Yine TCnin, PKKnin bir uzantısı olarak görüp terör örgütü saydığı PYDye yardım etmenin bir sorun oluşturup oluşturmadığı sorulduğunda da, aynı sözcü ABD yasalarına göre PYD terör örgütü değildir . dedi.
RTEnin düşman ilan ettiği ve yıkmaya çalıştığı Suriye rejimine karşı mücadele eden ve kendisini savunmak için oluşturulmuş olan bir örgütü nelere dayanarak terör örgütü olarak damgaladığını anlamak mümkün değil; kendilerinin de bunu izah etmesi epeyce bir akıl oyunu gerektiriyor. TCnin barış görüşmeleri yürüttüğünü iddia ettiği PKK ile bağlantısının olduğunu söyleyerek bu bağlantının otomatik olarak TCnin de düşman olduğu başka bir ülkede savunma faaliyeti sürdüren bir örgütü nasıl terör örgütü kılacağını anlamak mümkün değil. Kuzey Kürdistan Kürtleriyle barış yapacak, Güney Kürdistan Yönetimiyle en yakın ilişkileri sürdürecek ama İslam devleti tarafından katliamdan geçirilme tehdidi altında bulunan Rojava Kürtlerini terörist ilan edecek. Her şeyleri yalan üzerine kurulu.
PKK yeniden terör örgütü
Elbette işin daha başında da bir başka büyük problem var: PYDnin terör örgütü olarak, nitelenmesinin Kobaniye yardım meselesi dolaysıyla öne çıkarılması. TC PKKyi terör örgütü olarak haliyle damgalamıştı. Ne var ki, barış görüşmelerinin başlamasından beri bu mesele eski kategorik konumunu kaybetmişti. Kamuoyundaki tepkileri en aza indirme amacına da yönelik olarak bölücü terör örgütü, terör örgütü başı, bebek katili gibi tahrik edici nitelemeler mümkün olduğunca kullanılmıyordu.

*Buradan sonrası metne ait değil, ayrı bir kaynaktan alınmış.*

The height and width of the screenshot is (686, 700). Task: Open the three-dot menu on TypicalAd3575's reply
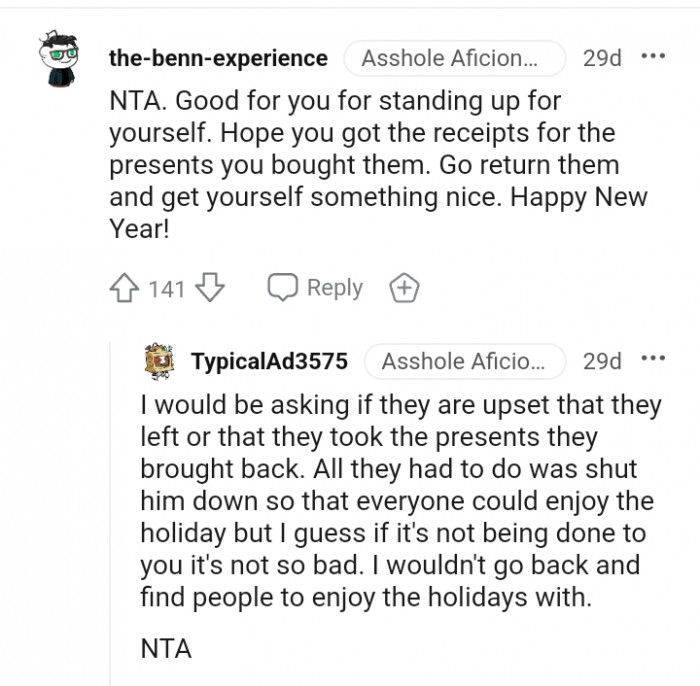click(653, 360)
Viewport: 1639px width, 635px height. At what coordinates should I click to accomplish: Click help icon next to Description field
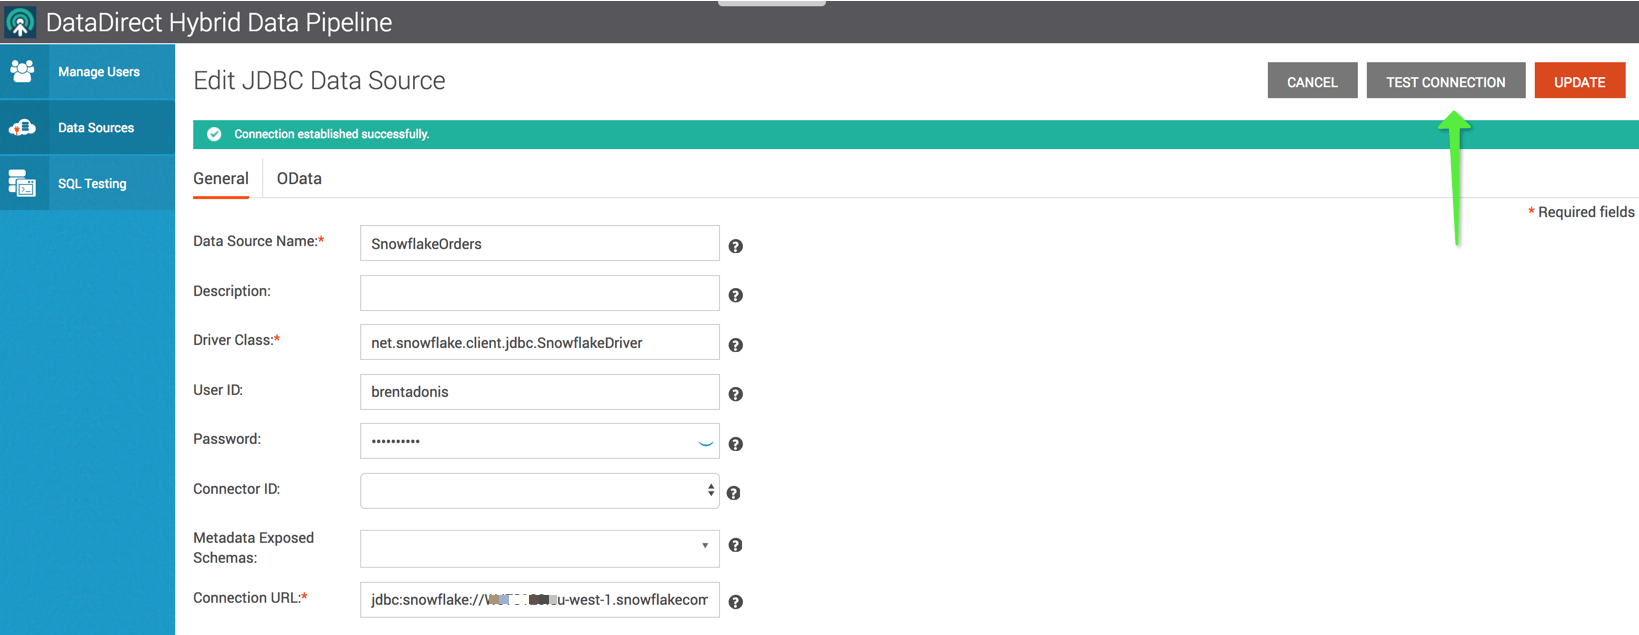[x=735, y=296]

Zira hükümet kararlı bir biçimde barışı getireceğini, PKKyi dağdan indireceğini ve bu konuda da Öcalan ile bir mutabakata varmış olduğunu iki günde bir beyan etmekte ve bundan siyasal fayda temin etmekte idi. IŞİDin Kobaniye saldırtılmasından ve Kobaniye yardım konusu gündeme geldikten sonra RTE ve ADnin dilinden PKKnin terör örgütü olduğu düşmez oldu. Hatta o kadar tehlikeli bir terör örgütü ki, onun dokunduğu PYDde birden terör örgütü oldu. Üstelik bu ikinci terör örgütünün eşbaşkanı Salih Müslim müteaddit defalar hükümetin davetiyle Türkiyeye gelmiş ve devlet yetkilileriyle görüşmeler sürdürmüş biri. RTE maşallah iyi alıştı teröristlerin topraklarında cirit atmasına!
İşte bu teröristler şimdi en azından ABDnin taşıyıcılığıyla Talabaninin gönderdiği denilen silah ve insani yardım malzemelerini alıyor. RTE ve avanesinin beyanları ve tutumları gerçekten ipe sapa gelmez bir nitelik kazınmış durumda.

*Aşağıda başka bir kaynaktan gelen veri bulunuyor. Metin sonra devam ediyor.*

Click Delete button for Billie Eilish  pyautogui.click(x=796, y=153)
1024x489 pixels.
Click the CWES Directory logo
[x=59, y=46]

Kobaniye Peşmerge göndermek
Ama mesele burada bitmiyor tabi. Tam tersine burada bir başka büyük mesele başlıyor:
TCnin birdenbire Barzaninin göndereceği peşmergelerin geçişine izin vermesi. Neresinden baksanız şaşırtıcı bir adım. Bu zamana kadar Barzaninin yardım edememe gerekçesi TCnin geçiş için izin vermemesi idi. Ne var ki, ABDnin silah yardımının ortaya çıkmasıyla birlikte birden Barzaninin önü açıldı ve Kobaniye Türkiye üzerinden peşmergelerin taşınması kabul gördü. Bu tutum değişikliğine, ne ABDnin baskılarının yol açtığını, ne de RTEnin yüreğini yumuşatan Barzaninin ricalarının rol oynamış olduğunu söyleyebiliriz. Bu işte RTEnin ortaya çıkan yeni durumdan yararlanma üzere bir oyun kurduğunu en azından Kobane Kantonu eşbaşkanı Enver Müslimin şu sözlerinin irdelenmesinden çıkarmak mümkün:
Peşmergenin bize gelmesinden çok, bize silah gerekiyor. Eğer Peşmerge gelecekse YPG ile irtibata geçsin. İhtiyaç olursa, YPG gelin der. Eğer olmazsa silah yardımı yapın der. İhtiyaç olmazsa Peşmerge, kendi bölgesinde IŞİDe karşı savaşsın, bize silah da göndersin. Savaşacak gençlerimiz var.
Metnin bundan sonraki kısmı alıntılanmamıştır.